I can hear her breathing and it’s more comforting than it should be, more warm, more needed than I ever thought it would be. Both of us, we’d just gone into the attic, shaken out an old rug and the dust is settling back on top faster than it should. The silence, it rests on my shoulders, seals my mouth shut until, after what feels like hours, I manage to pry my lips back open.

“You didn’t love Dad, did you?”

“No.” It’s so curt, so straight to the point that it surprises me. I was expecting some meandering, some quiet and embarrassed thought.

“Then why did you marry him?”

“People hold certain expectations,” she says, “and sometimes you love someone so much that you can’t let them down.”

I almost scoff; my mouth hangs open in disbelief. “You didn’t love him though.”

“Who says I’m talking about your father?” And it’s not a question, not even when she words it like that. It’s a cold-hard statement, and we both know it.

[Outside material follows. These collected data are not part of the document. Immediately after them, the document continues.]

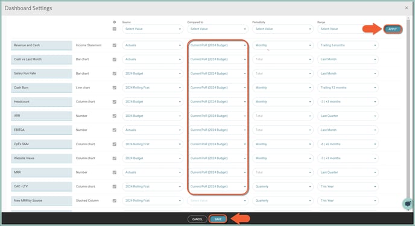
Task: Uncheck the Revenue and Cash checkbox
Action: pos(115,45)
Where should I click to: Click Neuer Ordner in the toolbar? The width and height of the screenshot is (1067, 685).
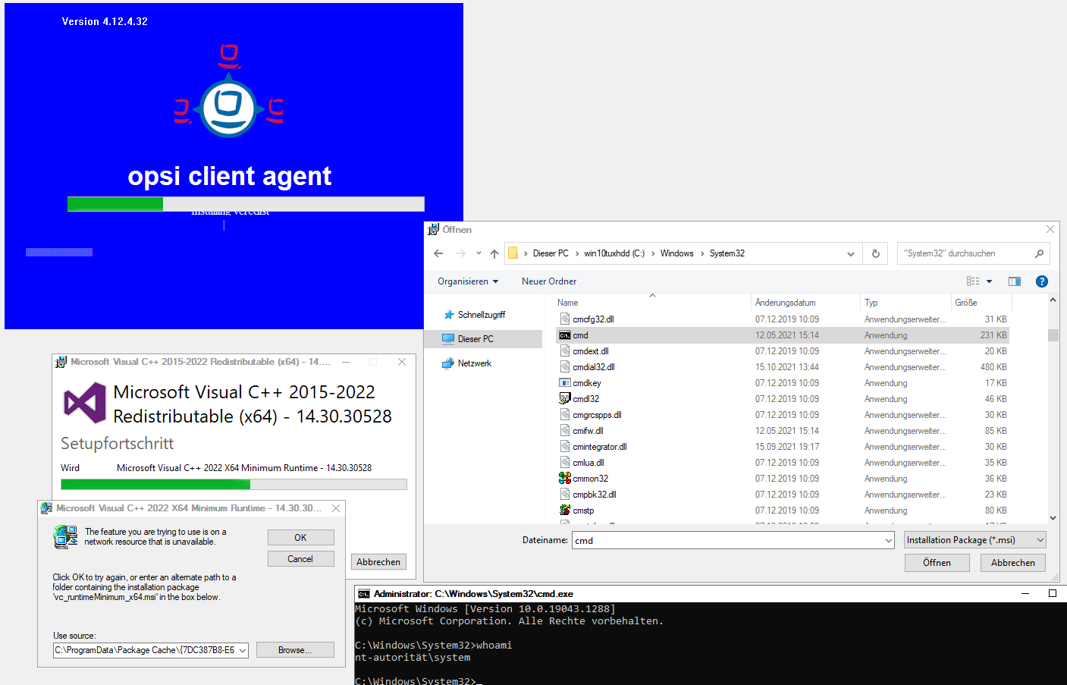point(548,281)
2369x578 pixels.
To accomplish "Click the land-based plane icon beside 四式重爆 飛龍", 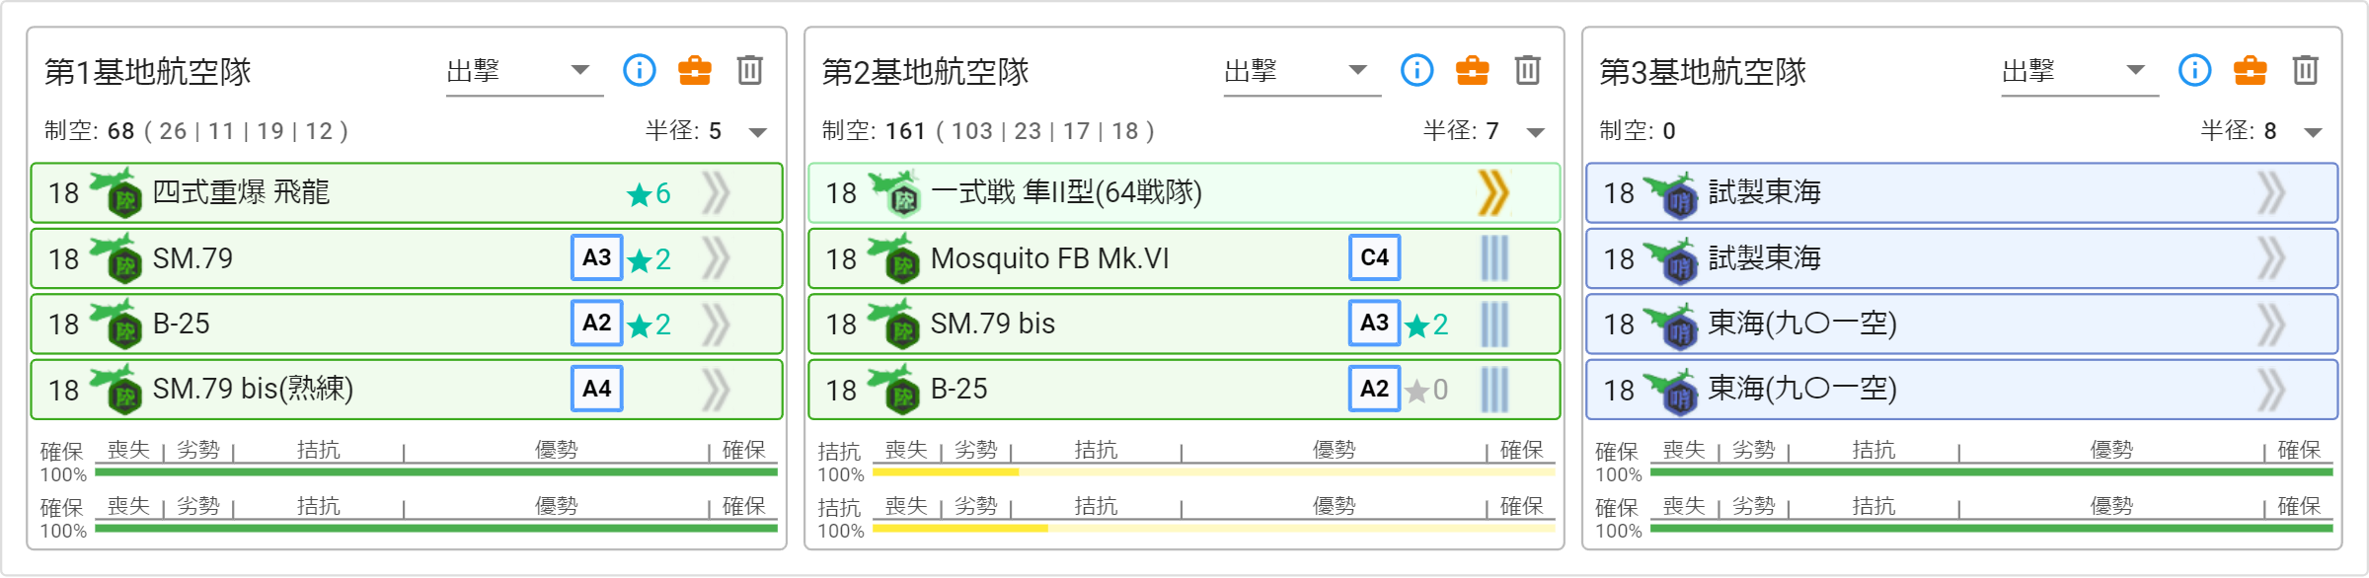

“Did you have an affair?” Because it makes sense, with her writing and with the way she’s acting now.

“Yes.”

“With who?”

She laughs, and I can hear the chair creak beneath her, can feel myself shuffle on the bed. “No one you’d know, love.”

“How’d you do it, then?”

“What?”

“How’d you live like that? How’d you marry a man you hated, have five fucking kids with him, two of which I know you fucking hated, and just…how’d you live like everything was normal.”

“It was normal, Brendon,” she says, and I roll over, my face pressed against the pillow. “It was normal for me. Life isn’t a bouquet of white roses, if it was there would be no adultery or rape or divorce. People don’t always get what they want, so you have to learn to like what you have.”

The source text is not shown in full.